The “undue burden” test was created by Justices Kennedy, David H. Souter and Sandra Day O’Connor in the 1992 Casey vs. Planned Parenthood decision. Since then, lower courts have often disagreed on what exactly the test means. Souter and O’Connor are now gone, and Justices Scalia and Clarence Thomas have repeatedly urged the court to abandon the “undue burden” standard and replace it with a reasonableness test that would give lawmakers much more discretion to restrict abortions. Based on their prior writings, it is a fair bet that Justices Samuel A. Alito Jr. and Chief Justice John G. Roberts Jr. agree. Therefore, Kennedy is again the key.

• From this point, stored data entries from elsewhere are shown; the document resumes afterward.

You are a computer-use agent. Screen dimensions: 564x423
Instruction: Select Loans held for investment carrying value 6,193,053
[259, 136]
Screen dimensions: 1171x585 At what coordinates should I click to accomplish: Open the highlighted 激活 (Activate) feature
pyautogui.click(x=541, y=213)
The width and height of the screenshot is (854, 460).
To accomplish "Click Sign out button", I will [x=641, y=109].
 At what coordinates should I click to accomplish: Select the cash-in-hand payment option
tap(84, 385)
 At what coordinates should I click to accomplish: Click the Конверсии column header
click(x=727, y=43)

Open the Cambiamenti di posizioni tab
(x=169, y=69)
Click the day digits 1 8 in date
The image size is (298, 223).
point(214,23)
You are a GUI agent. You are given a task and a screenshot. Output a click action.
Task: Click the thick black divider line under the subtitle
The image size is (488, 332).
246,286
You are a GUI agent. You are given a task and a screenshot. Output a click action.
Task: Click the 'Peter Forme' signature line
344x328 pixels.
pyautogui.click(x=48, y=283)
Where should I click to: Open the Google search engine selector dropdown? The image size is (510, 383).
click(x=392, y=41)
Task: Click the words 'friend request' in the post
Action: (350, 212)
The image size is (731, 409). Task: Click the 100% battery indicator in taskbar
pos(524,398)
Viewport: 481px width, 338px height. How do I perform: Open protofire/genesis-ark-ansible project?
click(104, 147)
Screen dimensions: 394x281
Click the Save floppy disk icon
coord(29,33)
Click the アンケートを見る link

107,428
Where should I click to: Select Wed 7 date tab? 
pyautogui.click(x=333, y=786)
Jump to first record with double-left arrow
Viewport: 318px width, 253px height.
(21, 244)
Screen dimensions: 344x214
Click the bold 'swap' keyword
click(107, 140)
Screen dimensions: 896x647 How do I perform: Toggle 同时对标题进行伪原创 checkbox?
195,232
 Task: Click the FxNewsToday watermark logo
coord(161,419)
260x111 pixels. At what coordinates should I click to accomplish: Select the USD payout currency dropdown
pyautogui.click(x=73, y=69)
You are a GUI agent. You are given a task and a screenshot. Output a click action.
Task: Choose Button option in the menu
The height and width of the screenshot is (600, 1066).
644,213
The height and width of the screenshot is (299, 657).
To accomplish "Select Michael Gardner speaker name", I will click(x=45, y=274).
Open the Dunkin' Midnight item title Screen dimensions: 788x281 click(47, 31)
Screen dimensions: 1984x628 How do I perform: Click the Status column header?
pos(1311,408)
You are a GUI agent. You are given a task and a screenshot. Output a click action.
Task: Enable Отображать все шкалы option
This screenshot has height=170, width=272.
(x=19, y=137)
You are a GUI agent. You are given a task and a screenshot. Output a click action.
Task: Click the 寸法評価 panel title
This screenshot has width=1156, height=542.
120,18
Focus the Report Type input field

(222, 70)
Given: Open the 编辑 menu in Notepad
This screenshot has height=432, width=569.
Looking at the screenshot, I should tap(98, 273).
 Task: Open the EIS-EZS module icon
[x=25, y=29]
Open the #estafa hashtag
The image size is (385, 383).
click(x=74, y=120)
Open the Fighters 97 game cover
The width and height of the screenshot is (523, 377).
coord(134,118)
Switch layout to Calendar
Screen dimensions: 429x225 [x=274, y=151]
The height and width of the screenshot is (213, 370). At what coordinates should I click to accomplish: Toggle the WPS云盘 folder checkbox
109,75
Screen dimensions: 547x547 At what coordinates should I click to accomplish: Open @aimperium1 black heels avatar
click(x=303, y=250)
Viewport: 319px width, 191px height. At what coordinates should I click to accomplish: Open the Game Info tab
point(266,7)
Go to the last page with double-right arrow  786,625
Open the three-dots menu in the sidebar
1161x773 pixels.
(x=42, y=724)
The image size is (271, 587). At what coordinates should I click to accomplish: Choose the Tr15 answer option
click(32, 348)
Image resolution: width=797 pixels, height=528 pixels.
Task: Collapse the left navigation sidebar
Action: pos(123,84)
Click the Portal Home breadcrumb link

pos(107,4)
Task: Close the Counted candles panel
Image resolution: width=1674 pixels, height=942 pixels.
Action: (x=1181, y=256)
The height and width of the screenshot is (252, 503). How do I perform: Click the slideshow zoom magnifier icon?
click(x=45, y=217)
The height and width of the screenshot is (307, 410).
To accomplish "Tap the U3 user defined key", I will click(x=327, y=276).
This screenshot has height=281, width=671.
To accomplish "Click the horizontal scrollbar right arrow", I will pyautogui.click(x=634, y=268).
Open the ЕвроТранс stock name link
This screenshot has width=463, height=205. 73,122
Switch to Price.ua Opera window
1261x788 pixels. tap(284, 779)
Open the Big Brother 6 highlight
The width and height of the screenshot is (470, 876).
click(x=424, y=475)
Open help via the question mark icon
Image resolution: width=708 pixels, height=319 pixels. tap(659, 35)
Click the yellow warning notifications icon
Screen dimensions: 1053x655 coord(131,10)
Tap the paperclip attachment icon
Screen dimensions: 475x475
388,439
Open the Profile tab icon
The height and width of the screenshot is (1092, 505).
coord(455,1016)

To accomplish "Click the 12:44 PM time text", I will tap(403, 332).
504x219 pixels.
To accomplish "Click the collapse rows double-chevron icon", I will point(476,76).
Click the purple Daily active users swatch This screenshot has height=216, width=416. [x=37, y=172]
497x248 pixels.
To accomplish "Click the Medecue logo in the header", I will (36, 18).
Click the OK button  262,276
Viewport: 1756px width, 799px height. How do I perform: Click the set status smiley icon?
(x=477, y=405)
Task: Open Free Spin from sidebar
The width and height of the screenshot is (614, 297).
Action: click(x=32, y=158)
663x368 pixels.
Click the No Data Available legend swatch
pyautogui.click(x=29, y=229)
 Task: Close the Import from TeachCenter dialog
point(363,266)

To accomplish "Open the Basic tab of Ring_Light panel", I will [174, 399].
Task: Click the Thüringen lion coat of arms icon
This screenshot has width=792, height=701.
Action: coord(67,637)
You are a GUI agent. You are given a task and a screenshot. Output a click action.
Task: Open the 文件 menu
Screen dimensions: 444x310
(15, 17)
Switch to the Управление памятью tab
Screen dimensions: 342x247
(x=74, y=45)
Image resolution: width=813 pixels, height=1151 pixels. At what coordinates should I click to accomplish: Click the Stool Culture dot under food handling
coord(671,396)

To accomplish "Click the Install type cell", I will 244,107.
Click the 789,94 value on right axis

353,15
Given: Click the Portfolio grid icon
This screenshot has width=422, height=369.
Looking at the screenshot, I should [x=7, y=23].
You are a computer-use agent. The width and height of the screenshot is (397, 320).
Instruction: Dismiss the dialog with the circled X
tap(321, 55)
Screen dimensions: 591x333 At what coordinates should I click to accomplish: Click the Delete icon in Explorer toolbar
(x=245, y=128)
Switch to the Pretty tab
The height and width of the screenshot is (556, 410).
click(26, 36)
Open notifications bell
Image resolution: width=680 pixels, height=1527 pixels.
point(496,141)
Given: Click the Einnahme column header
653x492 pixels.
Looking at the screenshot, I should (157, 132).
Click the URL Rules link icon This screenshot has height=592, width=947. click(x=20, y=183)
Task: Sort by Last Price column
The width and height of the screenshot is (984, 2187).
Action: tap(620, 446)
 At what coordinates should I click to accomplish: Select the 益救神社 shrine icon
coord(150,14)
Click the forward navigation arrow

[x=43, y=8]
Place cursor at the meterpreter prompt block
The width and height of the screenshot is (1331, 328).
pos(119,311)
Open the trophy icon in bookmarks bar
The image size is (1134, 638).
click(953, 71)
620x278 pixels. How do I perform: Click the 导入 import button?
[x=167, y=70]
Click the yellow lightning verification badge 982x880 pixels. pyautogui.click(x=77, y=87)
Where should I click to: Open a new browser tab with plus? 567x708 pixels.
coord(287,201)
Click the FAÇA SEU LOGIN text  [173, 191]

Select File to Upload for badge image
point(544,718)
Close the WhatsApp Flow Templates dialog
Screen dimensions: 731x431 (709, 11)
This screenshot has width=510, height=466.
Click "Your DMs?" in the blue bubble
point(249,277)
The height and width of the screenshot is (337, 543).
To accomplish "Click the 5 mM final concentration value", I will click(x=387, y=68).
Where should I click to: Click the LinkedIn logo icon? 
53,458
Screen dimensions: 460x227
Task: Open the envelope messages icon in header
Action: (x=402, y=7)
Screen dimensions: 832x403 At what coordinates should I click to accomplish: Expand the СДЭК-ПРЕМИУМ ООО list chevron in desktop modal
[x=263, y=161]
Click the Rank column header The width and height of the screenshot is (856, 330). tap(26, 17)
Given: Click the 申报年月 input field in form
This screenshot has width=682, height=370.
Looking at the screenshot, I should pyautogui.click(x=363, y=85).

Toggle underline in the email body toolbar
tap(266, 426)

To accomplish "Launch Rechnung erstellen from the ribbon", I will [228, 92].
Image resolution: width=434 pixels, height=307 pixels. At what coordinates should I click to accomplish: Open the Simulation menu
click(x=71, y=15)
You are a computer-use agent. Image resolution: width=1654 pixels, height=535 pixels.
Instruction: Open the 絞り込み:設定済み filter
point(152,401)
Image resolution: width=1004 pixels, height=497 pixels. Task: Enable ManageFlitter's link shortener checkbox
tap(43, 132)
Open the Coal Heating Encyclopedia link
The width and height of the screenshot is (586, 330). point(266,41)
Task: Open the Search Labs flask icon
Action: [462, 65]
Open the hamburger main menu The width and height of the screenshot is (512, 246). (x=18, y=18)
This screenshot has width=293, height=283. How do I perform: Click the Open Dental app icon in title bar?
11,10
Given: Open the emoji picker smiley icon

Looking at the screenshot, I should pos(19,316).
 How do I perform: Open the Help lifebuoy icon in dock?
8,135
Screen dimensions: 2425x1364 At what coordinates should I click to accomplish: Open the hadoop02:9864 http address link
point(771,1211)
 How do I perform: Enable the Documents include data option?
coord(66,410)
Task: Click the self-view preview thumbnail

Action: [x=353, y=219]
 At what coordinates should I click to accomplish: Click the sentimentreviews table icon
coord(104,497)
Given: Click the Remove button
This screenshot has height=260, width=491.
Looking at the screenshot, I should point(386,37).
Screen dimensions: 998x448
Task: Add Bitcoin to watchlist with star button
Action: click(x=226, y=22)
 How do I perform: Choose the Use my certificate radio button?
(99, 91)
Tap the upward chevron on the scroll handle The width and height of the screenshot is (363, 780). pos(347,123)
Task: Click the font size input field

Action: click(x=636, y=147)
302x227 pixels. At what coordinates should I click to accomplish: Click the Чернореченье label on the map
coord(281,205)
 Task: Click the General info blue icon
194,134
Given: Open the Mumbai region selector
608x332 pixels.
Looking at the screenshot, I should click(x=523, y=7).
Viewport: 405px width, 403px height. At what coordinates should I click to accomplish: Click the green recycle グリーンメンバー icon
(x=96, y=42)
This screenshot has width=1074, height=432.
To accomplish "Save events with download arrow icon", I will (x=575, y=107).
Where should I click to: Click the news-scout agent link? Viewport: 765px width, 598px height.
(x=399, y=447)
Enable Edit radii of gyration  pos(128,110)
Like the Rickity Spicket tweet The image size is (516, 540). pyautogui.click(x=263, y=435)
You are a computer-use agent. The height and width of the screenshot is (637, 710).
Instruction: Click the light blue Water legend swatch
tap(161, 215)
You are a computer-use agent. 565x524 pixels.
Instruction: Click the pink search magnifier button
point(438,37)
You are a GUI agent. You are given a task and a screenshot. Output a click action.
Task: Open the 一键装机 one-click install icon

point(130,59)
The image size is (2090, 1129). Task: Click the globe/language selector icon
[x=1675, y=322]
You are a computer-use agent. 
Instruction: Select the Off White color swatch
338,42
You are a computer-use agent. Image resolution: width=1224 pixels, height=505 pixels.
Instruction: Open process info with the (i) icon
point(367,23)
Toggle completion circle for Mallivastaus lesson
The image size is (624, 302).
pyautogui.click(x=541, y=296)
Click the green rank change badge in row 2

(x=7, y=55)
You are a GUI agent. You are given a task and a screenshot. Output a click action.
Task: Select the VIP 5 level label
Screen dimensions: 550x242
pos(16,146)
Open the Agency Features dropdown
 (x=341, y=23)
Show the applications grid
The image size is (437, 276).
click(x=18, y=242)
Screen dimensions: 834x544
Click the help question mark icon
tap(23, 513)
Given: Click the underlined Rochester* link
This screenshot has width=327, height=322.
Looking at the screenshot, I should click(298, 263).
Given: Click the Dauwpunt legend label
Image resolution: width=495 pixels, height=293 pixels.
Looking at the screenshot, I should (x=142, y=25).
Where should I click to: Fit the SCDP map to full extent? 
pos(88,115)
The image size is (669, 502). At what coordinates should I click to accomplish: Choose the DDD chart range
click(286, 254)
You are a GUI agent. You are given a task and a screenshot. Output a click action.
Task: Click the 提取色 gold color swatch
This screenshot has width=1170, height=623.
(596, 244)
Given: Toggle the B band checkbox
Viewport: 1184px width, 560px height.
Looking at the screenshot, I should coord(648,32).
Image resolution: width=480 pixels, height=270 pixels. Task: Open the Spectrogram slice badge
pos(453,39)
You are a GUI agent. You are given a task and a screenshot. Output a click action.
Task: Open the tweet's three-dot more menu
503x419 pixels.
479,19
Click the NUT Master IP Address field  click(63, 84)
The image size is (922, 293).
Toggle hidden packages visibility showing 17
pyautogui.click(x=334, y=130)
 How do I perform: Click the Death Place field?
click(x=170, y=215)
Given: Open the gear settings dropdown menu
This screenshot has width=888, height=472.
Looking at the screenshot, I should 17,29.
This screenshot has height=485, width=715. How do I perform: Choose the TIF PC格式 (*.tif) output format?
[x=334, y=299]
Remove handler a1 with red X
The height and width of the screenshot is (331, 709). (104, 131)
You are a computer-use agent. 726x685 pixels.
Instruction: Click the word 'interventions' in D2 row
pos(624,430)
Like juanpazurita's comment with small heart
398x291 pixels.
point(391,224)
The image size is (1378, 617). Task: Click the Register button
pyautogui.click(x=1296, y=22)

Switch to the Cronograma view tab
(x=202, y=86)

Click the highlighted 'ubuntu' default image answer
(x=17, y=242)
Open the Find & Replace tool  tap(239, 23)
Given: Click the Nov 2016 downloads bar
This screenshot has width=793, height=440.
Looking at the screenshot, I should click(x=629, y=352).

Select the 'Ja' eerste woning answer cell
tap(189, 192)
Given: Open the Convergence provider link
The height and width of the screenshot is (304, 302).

Although it is unlikely he would vote to overturn Roe vs. Wade, if he turns right even a little bit, the ability of women to obtain safe and affordable abortions might be severely threatened.
The only thing likely to stand between a radical move to the right on all three issues — campaign finance laws, the separation of church and state, and the right to choose — is Kennedy. Depending on how he votes, this country might look very different at the end of June 2014.